Despite major advances in the development of antiretroviral therapies, currently available treatments have no effect on the production of HIV-Tat protein once the proviral DNA is formed. Tat is a highly neurotoxic and neuroinflammatory protein, but its effects may be modulated by antibody responses against it. We developed an indirect enzyme-linked immunosorbent assay and measured anti-Tat antibody titers in CSF of a well characterized cohort of 52 HIV-infected and 13 control individuals. We successfully measured anti-Tat antibodies in CSF of HIV-infected individuals with excellent sensitivity and specificity, spanning a broad range of detection from 10,000 to over 100,000 relative light units. We analyzed them for relationship to cognitive function, CD4 cell counts, and HIV viral load. Anti-Tat antibody levels were higher in those without neurocognitive dysfunction than in those with HIV-associated neurocognitive dysfunction (HAND) and in individuals with lower CD4 cell counts and higher viral loads.

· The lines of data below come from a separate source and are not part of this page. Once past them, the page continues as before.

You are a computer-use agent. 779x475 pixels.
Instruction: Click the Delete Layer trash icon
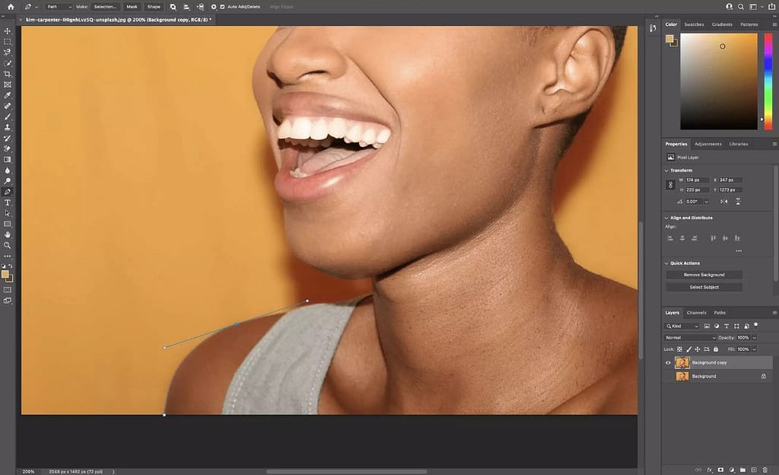pyautogui.click(x=765, y=470)
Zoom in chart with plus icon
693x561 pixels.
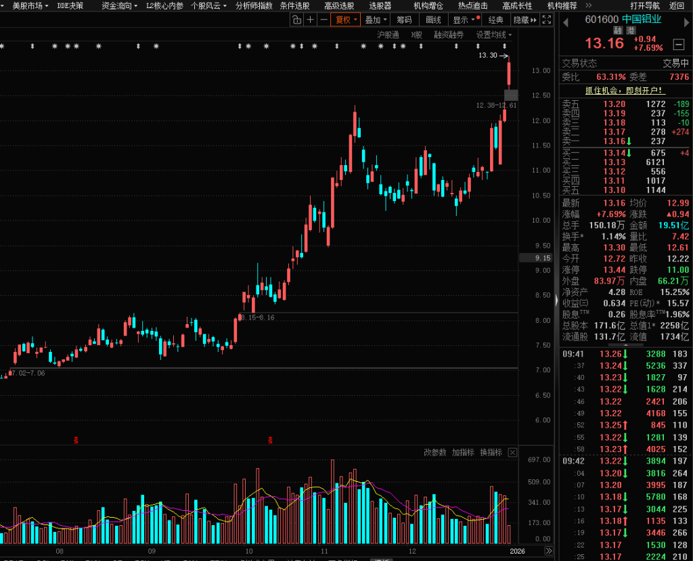coord(310,20)
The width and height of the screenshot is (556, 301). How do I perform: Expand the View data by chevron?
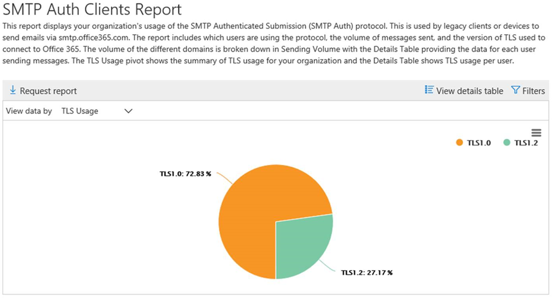point(128,111)
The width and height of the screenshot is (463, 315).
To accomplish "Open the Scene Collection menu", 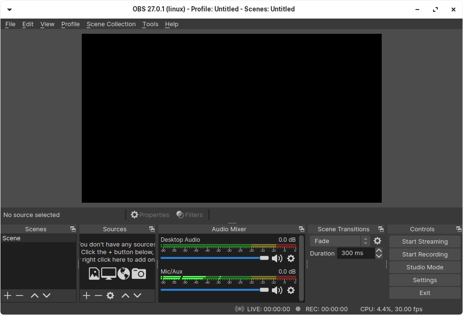I will pos(111,24).
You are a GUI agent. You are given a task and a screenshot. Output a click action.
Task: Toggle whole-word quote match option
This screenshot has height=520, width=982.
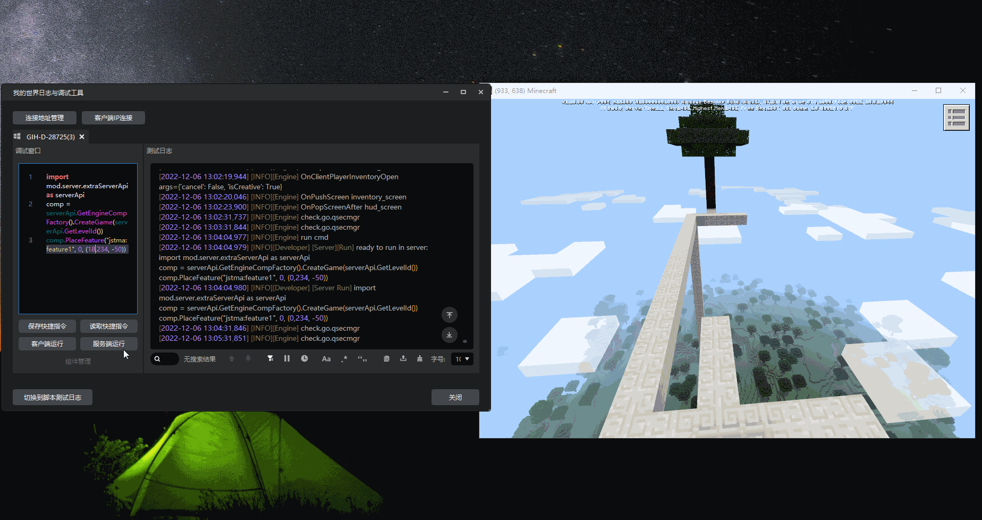coord(362,359)
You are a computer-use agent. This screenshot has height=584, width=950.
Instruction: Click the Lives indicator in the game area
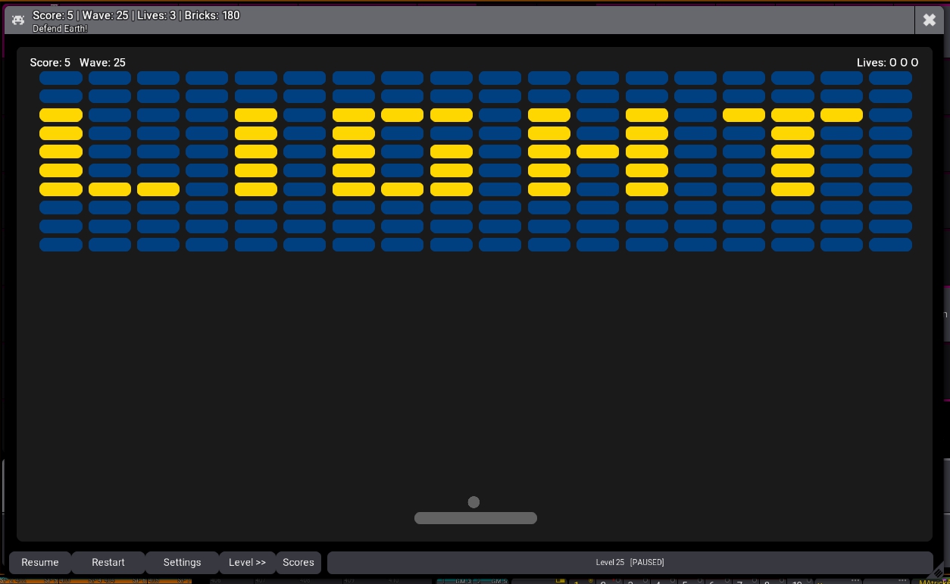pyautogui.click(x=887, y=63)
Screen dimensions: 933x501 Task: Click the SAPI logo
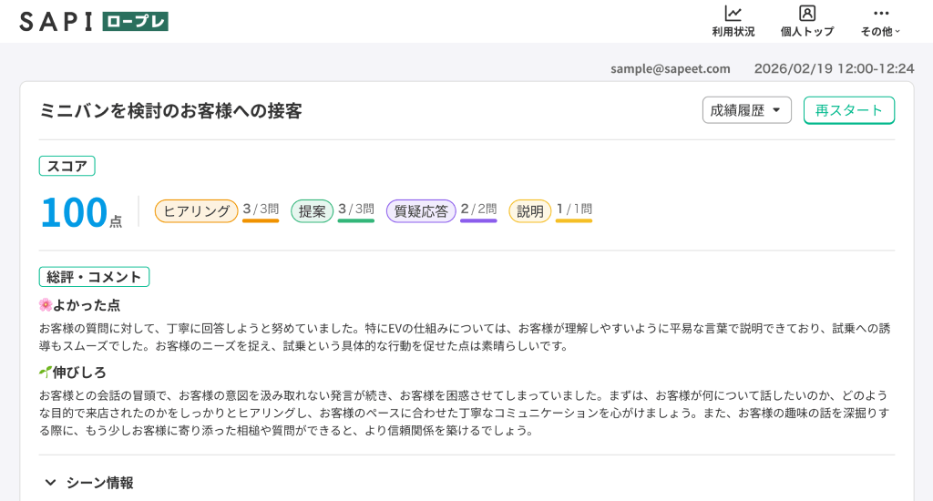pyautogui.click(x=56, y=22)
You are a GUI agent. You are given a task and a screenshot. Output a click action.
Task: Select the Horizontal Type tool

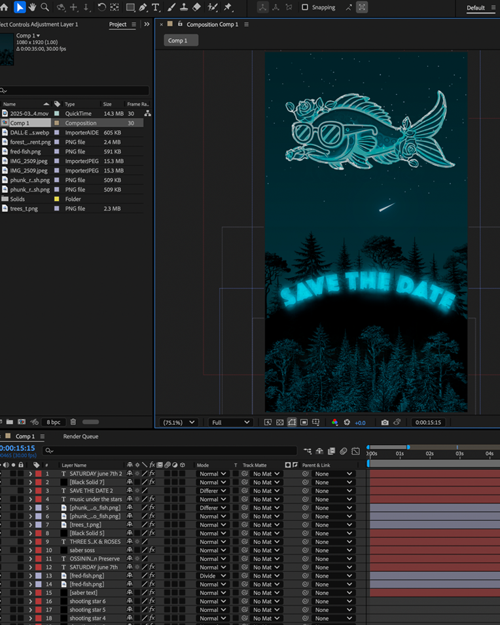(x=156, y=7)
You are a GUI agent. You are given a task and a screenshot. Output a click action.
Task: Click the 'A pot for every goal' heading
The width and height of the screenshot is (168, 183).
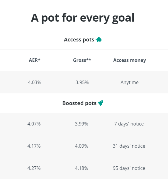[x=83, y=18]
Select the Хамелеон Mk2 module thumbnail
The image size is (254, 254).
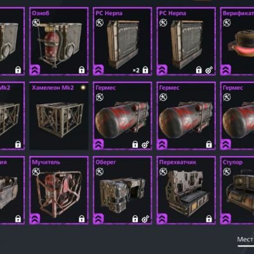[59, 116]

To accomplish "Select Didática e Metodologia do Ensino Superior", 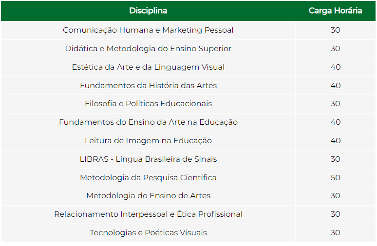I will pyautogui.click(x=148, y=49).
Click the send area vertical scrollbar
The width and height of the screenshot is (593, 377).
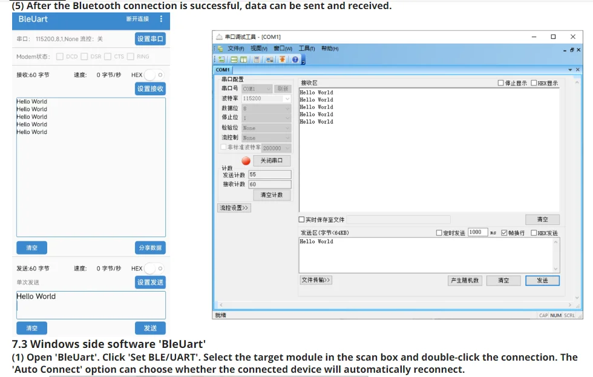(555, 255)
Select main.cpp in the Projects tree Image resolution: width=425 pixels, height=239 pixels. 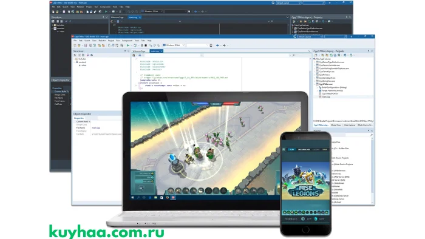tap(326, 97)
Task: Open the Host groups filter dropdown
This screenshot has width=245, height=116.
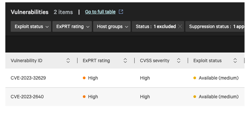Action: coord(112,26)
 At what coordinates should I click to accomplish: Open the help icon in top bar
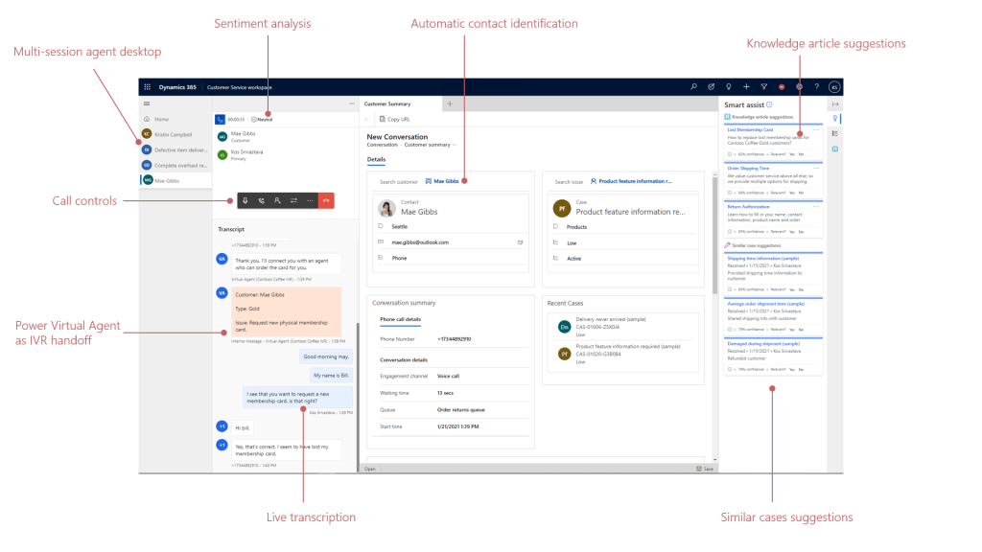[x=817, y=87]
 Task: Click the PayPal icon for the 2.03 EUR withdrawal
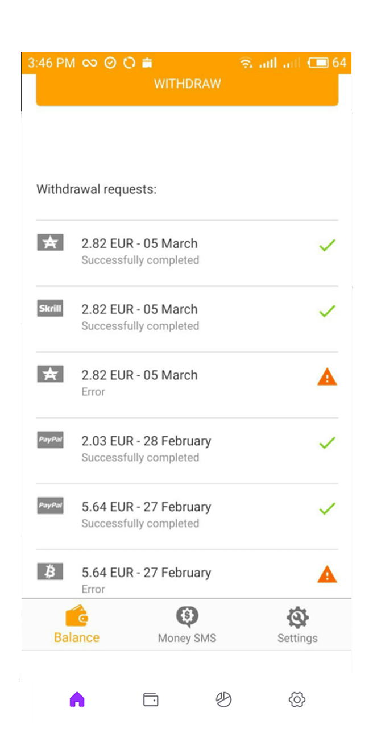click(50, 440)
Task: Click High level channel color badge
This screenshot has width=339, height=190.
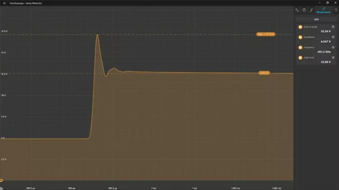Action: [300, 58]
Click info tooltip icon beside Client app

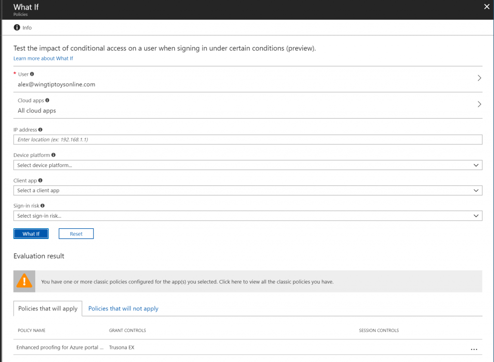[x=41, y=181]
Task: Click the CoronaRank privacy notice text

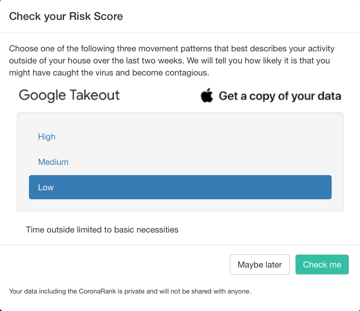Action: (130, 291)
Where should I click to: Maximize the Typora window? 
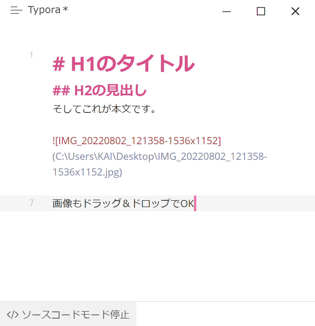(x=261, y=12)
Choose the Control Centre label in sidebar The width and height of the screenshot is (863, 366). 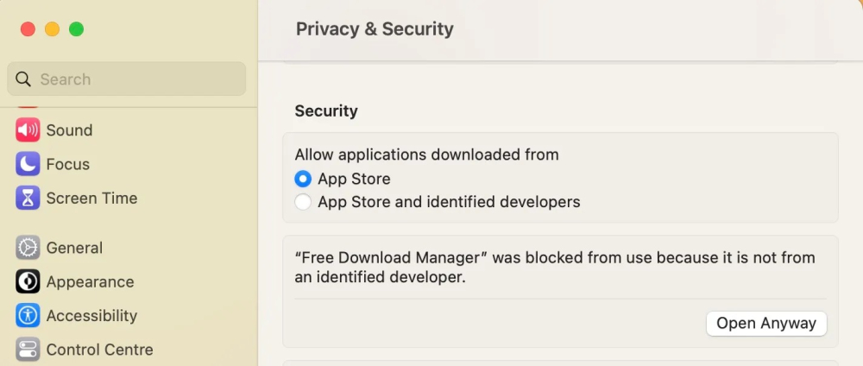[x=99, y=350]
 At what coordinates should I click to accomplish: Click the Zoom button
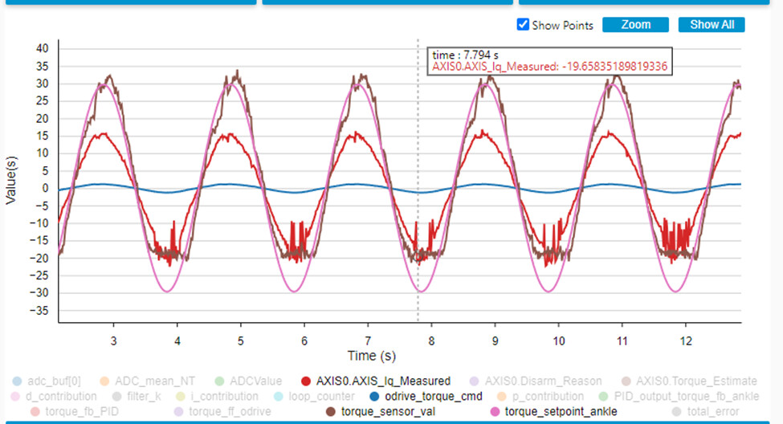click(635, 25)
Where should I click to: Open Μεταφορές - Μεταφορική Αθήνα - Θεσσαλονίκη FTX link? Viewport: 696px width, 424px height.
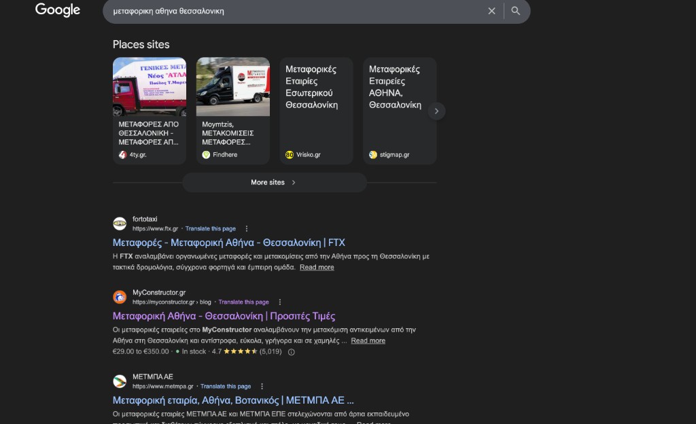(x=229, y=243)
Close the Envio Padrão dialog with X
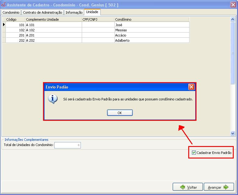This screenshot has height=195, width=238. [191, 87]
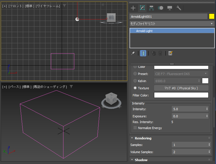Image resolution: width=216 pixels, height=164 pixels.
Task: Click the Intensity value field
Action: coord(189,109)
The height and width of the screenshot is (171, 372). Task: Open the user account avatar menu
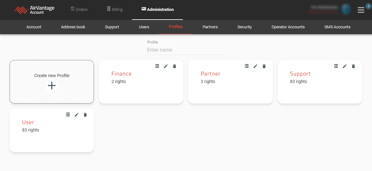tap(346, 9)
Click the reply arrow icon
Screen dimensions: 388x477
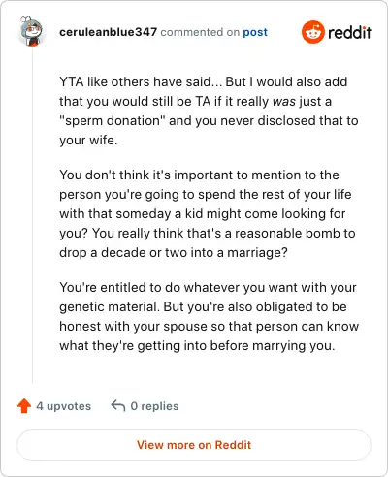point(118,405)
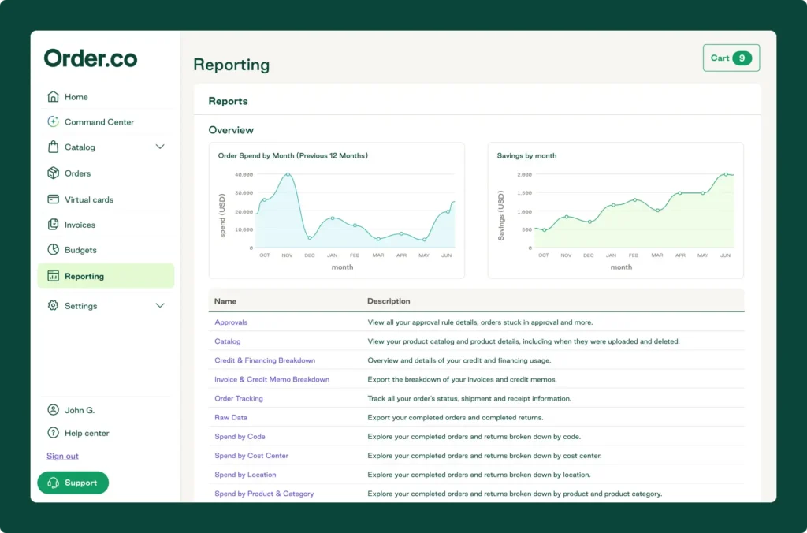The height and width of the screenshot is (533, 807).
Task: Click the John G. profile icon
Action: (54, 410)
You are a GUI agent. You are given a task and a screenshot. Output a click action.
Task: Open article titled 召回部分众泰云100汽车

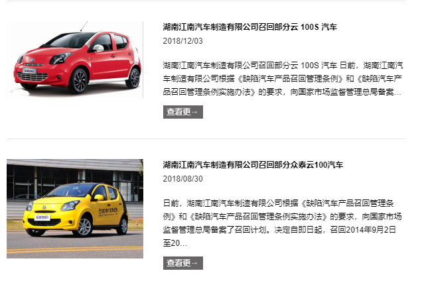coord(253,164)
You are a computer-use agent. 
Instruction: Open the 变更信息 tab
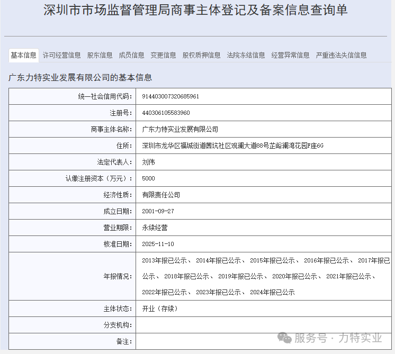point(164,55)
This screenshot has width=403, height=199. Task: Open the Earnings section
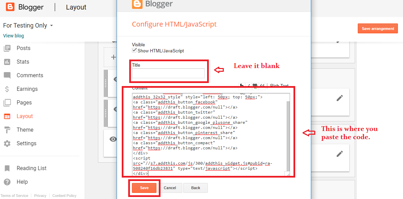tap(7, 89)
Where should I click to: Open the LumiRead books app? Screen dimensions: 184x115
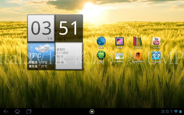point(138,41)
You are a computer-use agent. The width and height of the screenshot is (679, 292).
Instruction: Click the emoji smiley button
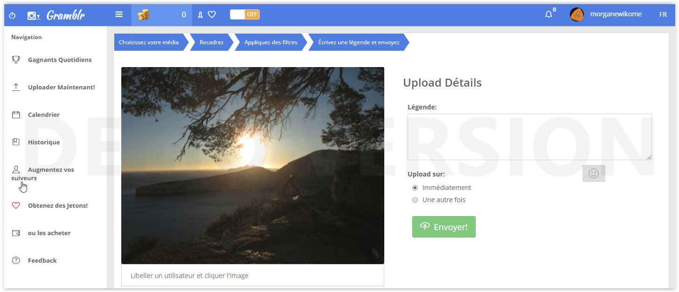coord(593,173)
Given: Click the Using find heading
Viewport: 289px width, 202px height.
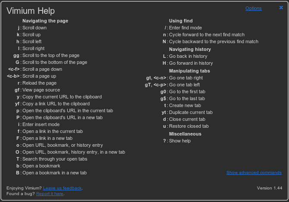Looking at the screenshot, I should [181, 21].
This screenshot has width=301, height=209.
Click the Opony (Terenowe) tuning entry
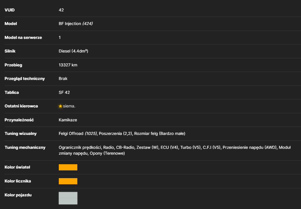point(107,153)
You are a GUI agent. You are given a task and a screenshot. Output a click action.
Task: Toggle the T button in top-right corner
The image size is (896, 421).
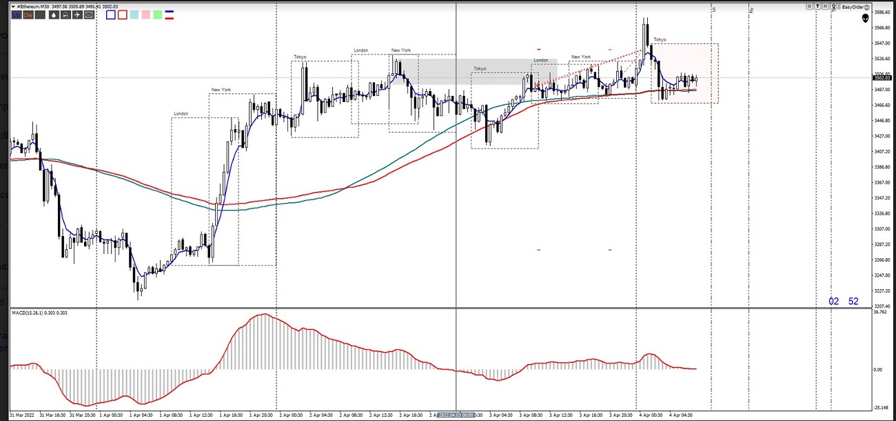pyautogui.click(x=817, y=6)
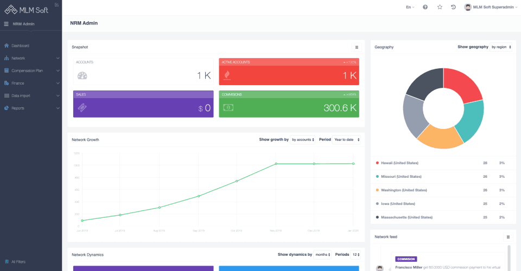The height and width of the screenshot is (271, 521).
Task: Open the Show growth by accounts dropdown
Action: (302, 140)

We provide details of an assay which may have diagnostic, prognostic, or therapeutic implications for patients with HAND. Active viral replication may be needed to drive the immune response against Tat protein, but this robust immune response against the protein may be neuroprotective.

Fig 1

Relative Light Units of an ELISA for anti-Tat antibodies detected in spinal fluid of HIV-infected individuals without dementia (HIV-Normal) (MSK 0) (n=15; 86.7% > mean+1SD), with mild cognitive impairment (HIV-MCMD) (MSK 0.5–1) (n=20; 70% > mean+1SD), with moderate cognitive impairment (HIV-HAD) (MSK≥2) (n=17; 82.4% > mean+1SD), HIV negative controls (n=5), and neuro-inflammatory controls (n=8). Anti-Tat levels in spinal fluid of all HIV groups are significantly higher than in controls. The points in the figure represent individual patient data and lines represent the mean. Statistical analysis was by ANOVA, with Newman-Keuls post-test.

Fig 2

Detection of Antibodies to Tat in the CSF of individuals infected with HIV: (A) Relative Light Units of an ELISA for anti-Tat antibodies detected in spinal fluid of HIV-infected individuals without dementia (HIV-Normal) (MSK 0) (n=15; 86.7%>mean+1SD), with HIV-associated neurocognitive disorder (HAND) (MSK≥0.5) (n=37; 83.8%>mean+1SD), HIV negative controls (n=5), and neuro-inflammatory controls (n=8). Anti-Tat levels in spinal fluid of the HIV-Normal group were significantly higher than in HIV-HAND (p<0.05). Antibody level was significantly higher in HIV-infected individuals without dementia than the HIV negative individuals (p<0.01) and the neuro-inflammatory control individuals (p<0.001). CSF anti-Tat levels are higher in individuals with higher serum and CSF viral loads and lower CD4 cell counts. (B) In the CSF of individuals with HIV (n=51), anti-Tat levels are significantly higher in the group with serum viral load >400 copies/ml (p<0.01). (C) In the CSF of individuals with HIV (n=47), anti-Tat levels are significantly higher in the group with CSF viral load >400 copies/ml (p<0.01). (D) In the CSF of individuals with HIV (n=51), anti-Tat levels are significantly higher in the group with CD4 cell level <250 cells/μl (p<0.05). In all panels, the points in the figure represent individual patient data and lines represent the mean. Statistical analysis was by ANOVA with Newman-Keuls post-test for (A) and by unpaired t-test for (B, C, D).